Trevillion raised his brows.

He pivoted gingerly and limped out his door and into a hallway in Wakefield House—the duke’s London residence. His room was at the back of the house, at the end of one of the corridors. Not a servant’s room, certainly, but not a guest’s, either.

Trevillion’s mouth quirked. He lived in a strange limbo between.

It took him five excruciating minutes to negotiate the stairs down to the floor below. Just as well that the duke had been so generous with his living situation.

The servants had the topmost fifth floor of Wakefield House.

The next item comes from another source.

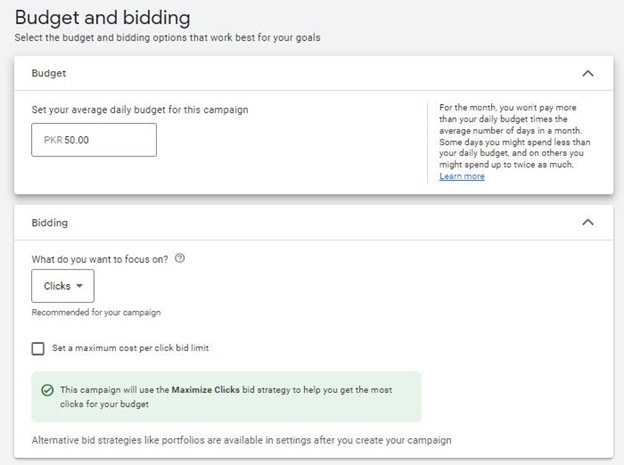The width and height of the screenshot is (624, 465).
Task: Enable maximum cost per click bid limit
Action: click(x=38, y=348)

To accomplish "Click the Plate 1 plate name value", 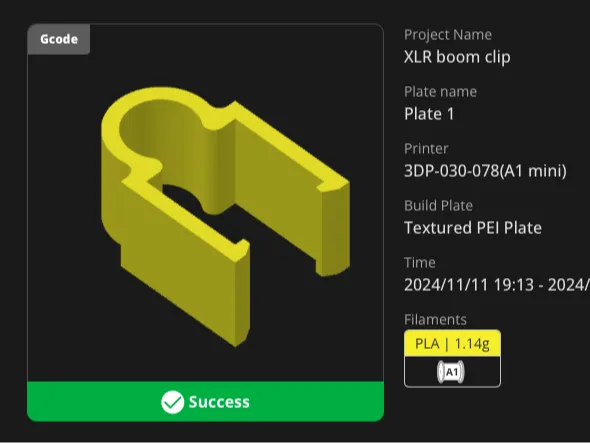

He could hear feminine laughter now as he laboriously approached the Achilles Salon. Quietly he pushed open the tall, pink-painted doors. Inside, three ladies sat close together, the ruins of a full tea service on the low table before them.

As he began limping toward them, the youngest, a pretty, plump, brown-haired girl, turned in his direction a full second before the other ladies looked up as well.

He marveled at how Lady Phoebe Batten was always the first to be aware of his presence. She was blind, after all.

“My warder comes for me,” she said lightly.